Oblique asymptote rules for rational functions

When finding the oblique asymptote of a rational function, we always make sure to check the degrees of the numerator and denominator to confirm if a function has an oblique asymptote. See to it that the numerator’s degree is exactly one degree higher.

Rule 1: If the numerator is a multiple of the denominator, the oblique asymptote will be the simplified form of the function.

Let’s say we have $f(x) = \dfrac{x^2 – 9}{x – 3}$, $x^2 – 9$ is equivalent to $(x -3)(x +3)$ in factored form, so the denominator is a factor of the numerator.

The simplified form $f(x)$ is $ \dfrac{\cancel{(x-3)}(x +3)}{\cancel{x -3}} = x+3$. This means that the function has an oblique asymptote at $y = x + 3$.

It’s helpful to keep this in mind since canceling out factors will be a much faster approach.

Rule 2: If the numerator is not a multiple of the denominator, use long division or synthetic division to find the quotient of the function.

Suppose we have $f(x) = \dfrac{x^2 – 6x + 9}{x – 1}$. We can see that the numerator has a higher degree (by exactly one degree), so $f(x)$ must have an oblique asymptote.

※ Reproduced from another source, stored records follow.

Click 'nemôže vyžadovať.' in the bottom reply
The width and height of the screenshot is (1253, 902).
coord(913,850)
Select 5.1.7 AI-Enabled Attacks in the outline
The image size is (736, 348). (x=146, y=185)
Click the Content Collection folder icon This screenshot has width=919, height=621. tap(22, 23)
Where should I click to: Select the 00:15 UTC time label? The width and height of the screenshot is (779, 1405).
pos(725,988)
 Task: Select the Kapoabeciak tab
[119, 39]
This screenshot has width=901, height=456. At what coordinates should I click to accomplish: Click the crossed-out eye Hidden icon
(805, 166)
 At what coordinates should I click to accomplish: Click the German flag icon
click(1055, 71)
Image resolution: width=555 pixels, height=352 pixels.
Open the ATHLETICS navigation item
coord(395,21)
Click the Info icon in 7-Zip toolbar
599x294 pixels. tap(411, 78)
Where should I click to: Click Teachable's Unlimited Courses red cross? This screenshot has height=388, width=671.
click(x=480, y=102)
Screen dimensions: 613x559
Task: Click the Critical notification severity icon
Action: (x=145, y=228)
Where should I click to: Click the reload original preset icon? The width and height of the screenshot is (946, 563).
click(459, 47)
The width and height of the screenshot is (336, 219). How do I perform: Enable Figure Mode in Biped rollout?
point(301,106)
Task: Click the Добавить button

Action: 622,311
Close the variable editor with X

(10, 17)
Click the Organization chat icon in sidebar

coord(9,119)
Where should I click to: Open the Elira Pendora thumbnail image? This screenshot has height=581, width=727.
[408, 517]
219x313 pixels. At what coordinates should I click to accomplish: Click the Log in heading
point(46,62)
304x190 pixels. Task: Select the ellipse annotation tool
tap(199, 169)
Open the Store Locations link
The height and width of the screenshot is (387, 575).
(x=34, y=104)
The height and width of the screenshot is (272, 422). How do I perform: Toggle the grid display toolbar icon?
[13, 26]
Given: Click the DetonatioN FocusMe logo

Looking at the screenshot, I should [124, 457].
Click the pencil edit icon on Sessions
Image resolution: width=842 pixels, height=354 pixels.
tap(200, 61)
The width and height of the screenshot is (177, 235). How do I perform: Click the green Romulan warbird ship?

We can use synthetic division to find the quotient of $x^2 – 6x + 9$ and $x – 1$. (Make sure to review your knowledge on dividing polynomials.)

$\frac{\begin{array}{r|}1\end{array}}{\phantom{2}}\underline{\begin{array}{rrr}1&-6&9 \\&1&-5\end{array}}$

$\begin{array}{rrrr}~~&1&-5\phantom{2}&4 \end{array}$

This shows that the quotient is $x – 5$. We can also confirm this through long division as shown below.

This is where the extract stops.